◆ **Written problem**:
Arrange as a numbered list the rows beginning at the line that contains "The height and width of the screenshot is (700, 1344)." and ending after the line that contains "Instruction: Open the", leaving out any blank lines.

◆ **Exercise input**:
☆ ☆ ☆ ☆
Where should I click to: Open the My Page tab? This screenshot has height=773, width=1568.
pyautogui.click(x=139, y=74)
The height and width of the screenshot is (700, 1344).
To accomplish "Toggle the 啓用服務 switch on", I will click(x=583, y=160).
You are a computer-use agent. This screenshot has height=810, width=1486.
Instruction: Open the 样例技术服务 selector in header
☆ ☆ ☆ ☆
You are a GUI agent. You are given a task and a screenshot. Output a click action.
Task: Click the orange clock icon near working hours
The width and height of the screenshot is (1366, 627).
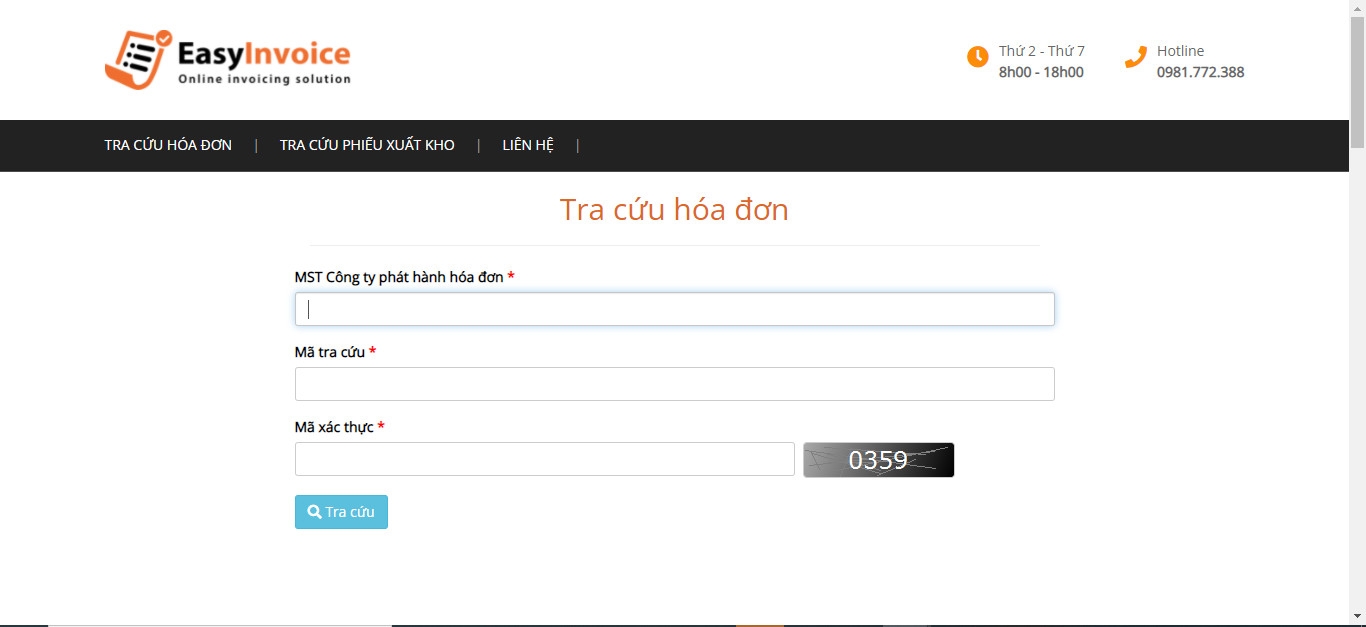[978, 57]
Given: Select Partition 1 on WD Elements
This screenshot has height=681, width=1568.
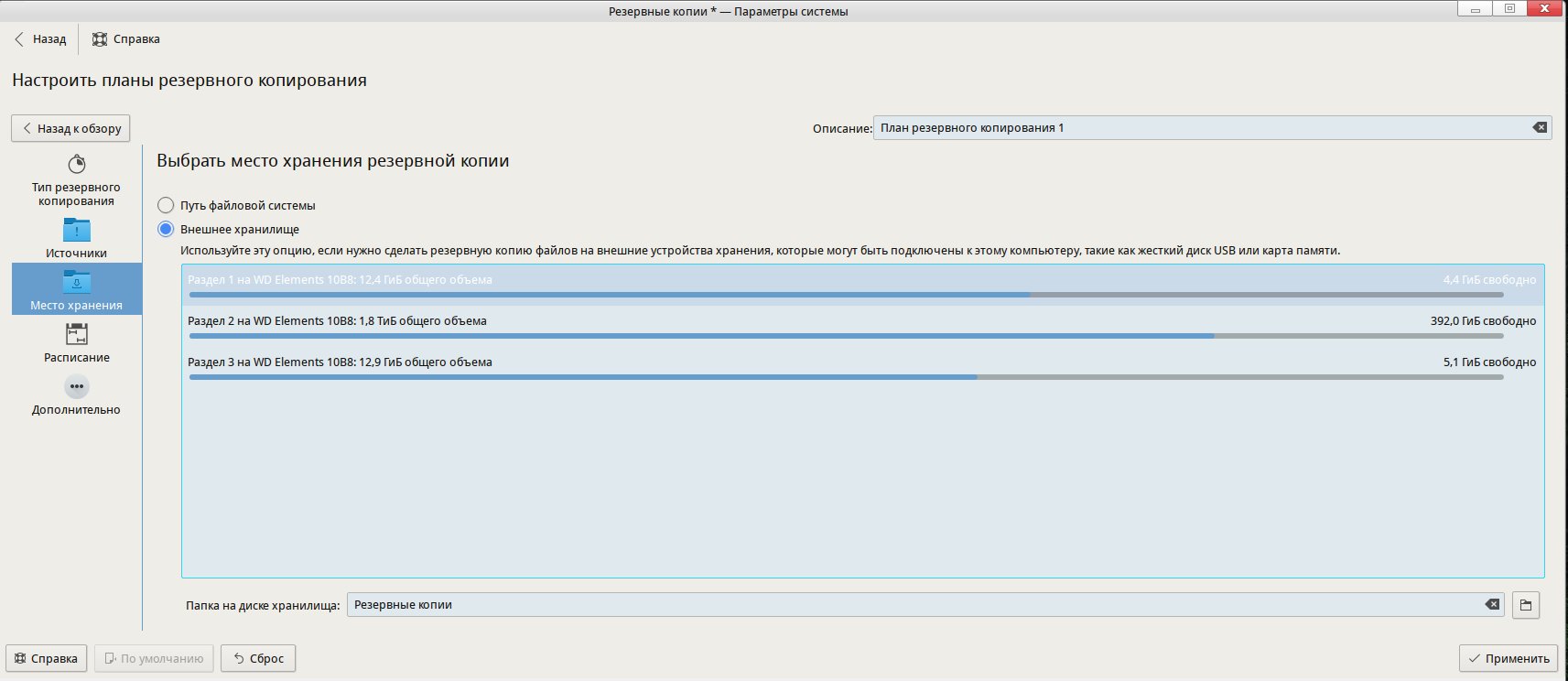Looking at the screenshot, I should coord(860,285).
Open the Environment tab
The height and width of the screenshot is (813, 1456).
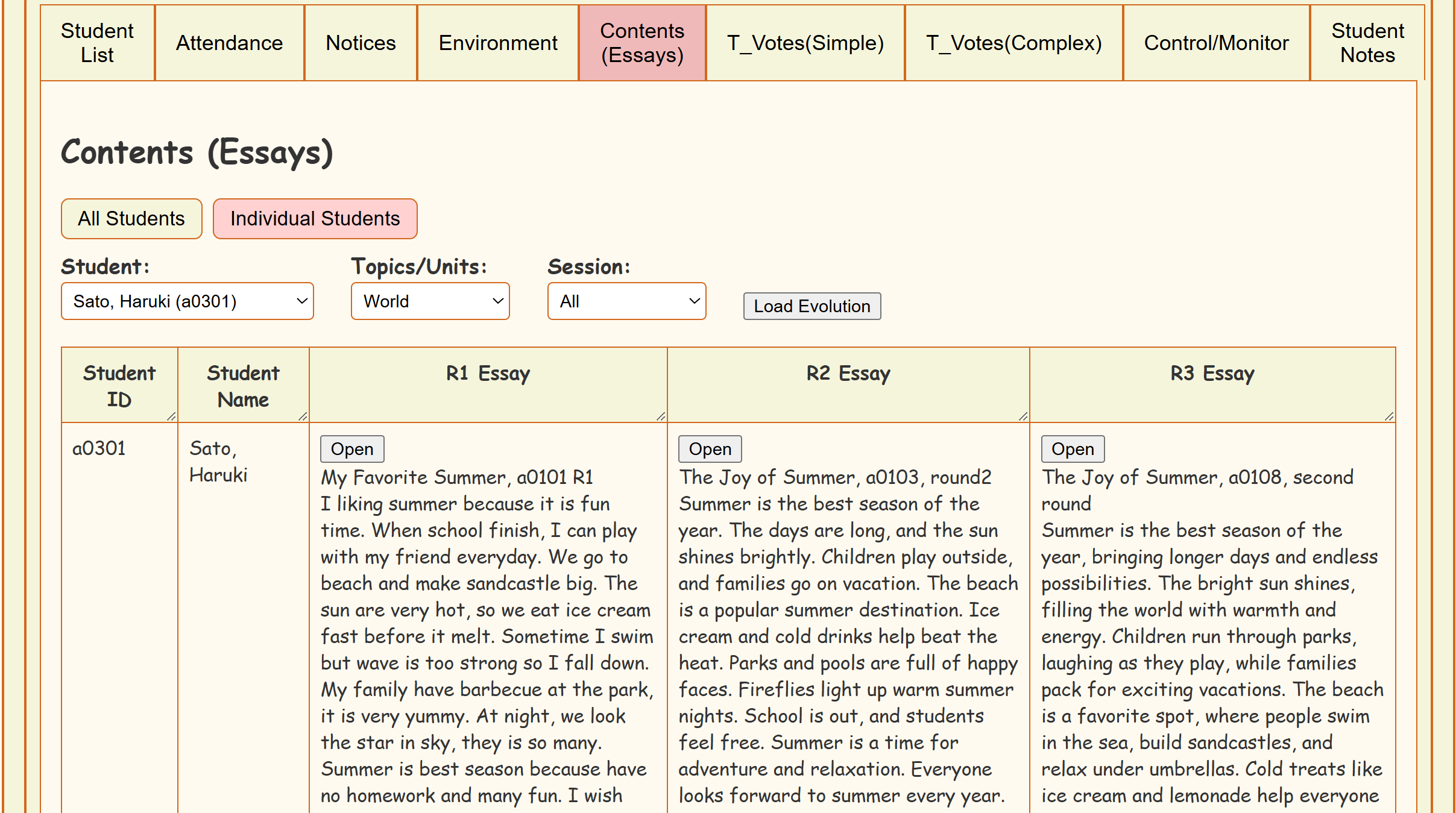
☆ ☆ ☆ ☆
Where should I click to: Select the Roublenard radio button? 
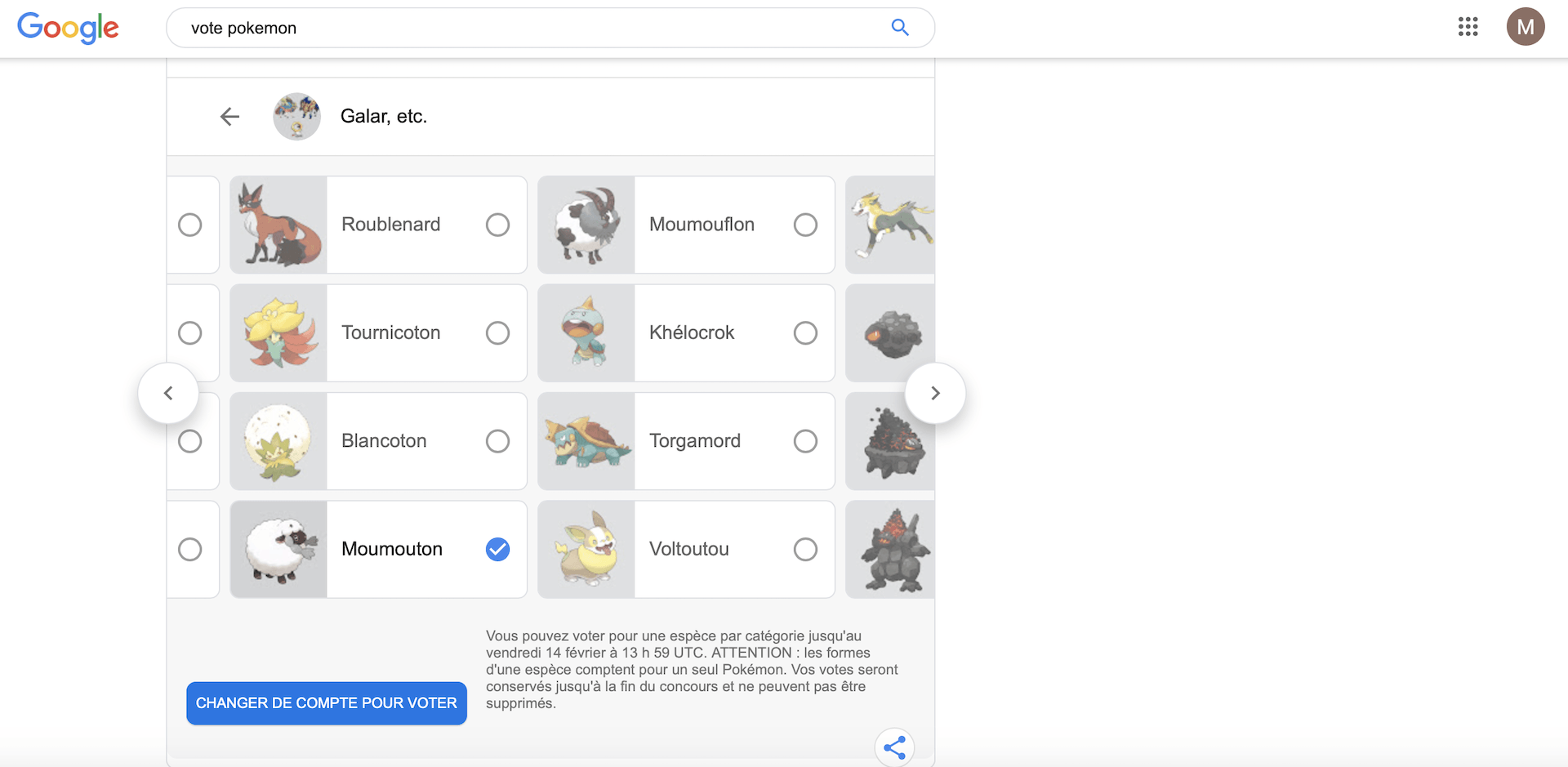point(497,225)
☆ ☆ ☆ ☆
◆ **The response**:
1. The height and width of the screenshot is (700, 1344).
2. To accomplish "Toggle the 啓用服務 switch on", I will click(x=583, y=160).
3. You are a computer-use agent. This screenshot has height=810, width=1486.
4. Instruction: Open the 样例技术服务 selector in header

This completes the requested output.